AIM: Portopulmonary hypertension (PoPH) is a rare and serious complication of liver cirrhosis and portal hypertension that can interfere with liver transplantation (LT). We evaluated the prevalence of PoPH and the clinical features of right ventricular systolic pressure (RVSP), which is equivalent to pulmonary artery systolic pressure, in LT candidates. METHODS: This was a single-center retrospective study. A total of 157 Japanese patients with decompensated liver cirrhosis or portal hypertension (76 men, median age = 52 years [range: 18–68 years]) were enrolled.

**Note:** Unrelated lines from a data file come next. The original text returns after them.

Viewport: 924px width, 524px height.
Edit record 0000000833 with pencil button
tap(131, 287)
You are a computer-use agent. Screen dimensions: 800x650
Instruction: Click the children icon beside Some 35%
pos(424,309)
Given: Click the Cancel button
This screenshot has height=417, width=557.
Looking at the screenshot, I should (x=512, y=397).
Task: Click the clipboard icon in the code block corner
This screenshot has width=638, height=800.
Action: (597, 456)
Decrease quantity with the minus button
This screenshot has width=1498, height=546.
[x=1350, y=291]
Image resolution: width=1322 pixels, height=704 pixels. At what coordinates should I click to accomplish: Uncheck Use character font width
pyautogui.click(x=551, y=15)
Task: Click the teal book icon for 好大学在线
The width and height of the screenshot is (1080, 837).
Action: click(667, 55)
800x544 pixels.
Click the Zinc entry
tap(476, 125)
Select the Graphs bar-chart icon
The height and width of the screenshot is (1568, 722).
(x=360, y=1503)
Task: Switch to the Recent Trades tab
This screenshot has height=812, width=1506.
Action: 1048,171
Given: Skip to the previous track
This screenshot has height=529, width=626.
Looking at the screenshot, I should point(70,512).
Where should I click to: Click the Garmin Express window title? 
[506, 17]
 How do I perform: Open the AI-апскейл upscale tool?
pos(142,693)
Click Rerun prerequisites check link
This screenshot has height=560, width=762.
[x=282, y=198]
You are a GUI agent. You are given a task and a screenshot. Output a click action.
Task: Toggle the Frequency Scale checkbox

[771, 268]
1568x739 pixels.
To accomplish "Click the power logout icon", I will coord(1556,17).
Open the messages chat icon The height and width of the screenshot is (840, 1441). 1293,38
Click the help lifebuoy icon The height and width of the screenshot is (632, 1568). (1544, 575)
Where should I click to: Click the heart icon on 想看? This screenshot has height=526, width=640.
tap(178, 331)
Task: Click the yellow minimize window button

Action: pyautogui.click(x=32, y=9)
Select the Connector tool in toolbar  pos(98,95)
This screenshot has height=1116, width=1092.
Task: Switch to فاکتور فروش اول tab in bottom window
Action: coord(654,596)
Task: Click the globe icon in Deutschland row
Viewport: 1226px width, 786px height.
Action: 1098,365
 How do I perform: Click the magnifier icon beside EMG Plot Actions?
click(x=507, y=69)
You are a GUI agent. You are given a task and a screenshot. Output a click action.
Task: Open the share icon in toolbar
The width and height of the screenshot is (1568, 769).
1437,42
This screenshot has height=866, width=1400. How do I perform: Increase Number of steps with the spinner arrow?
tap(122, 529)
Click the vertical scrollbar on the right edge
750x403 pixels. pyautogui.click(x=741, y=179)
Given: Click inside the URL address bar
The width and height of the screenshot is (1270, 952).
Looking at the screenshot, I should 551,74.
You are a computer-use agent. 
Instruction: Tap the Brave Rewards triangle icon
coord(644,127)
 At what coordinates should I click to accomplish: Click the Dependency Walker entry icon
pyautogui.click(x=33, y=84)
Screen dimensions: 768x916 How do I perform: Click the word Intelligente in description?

The relationships between RVSP and clinical parameters, and the prevalence of PoPH in LT candidates, were evaluated. RESULTS: The cardiological parameters were as follows: brain natriuretic peptide (BNP), 39.1 (4.0–780.5) pg/mL; RVSP, 31.2 (16.0–122.4) mmHg; ejection fraction, 58% (28–72%); and mean peak tricuspid regurgitation velocity, 2.3 (1.5–5.3) m/s. The RVSP was significantly higher in females (p = 0.02) and primary biliary cholangitis (PBC) patients (p = 0.01), and was weakly correlated with the BNP level (r = 0.40, p = 0.01). For RVSPs of < 36 and ≥ 36 mmHg, the 5-year survival rates were 36.1% versus 34.1%, and 85.4% versus 85.3%, in non-LT and LT cases, respectively (p = 0.47 and 0.69, respectively). Among six patients with an RVSP ≥ 50 mmHg, three (1.9%) were diagnosed with PoPH and treated with vasodilators. CONCLUSIONS: PoPH was observed in 3 cases (1.9%) in 157 LT candidates. In patients with suspected mild pulmonary hypertension (RVSP, 36 - 50 mmHg), LT was successfully performed.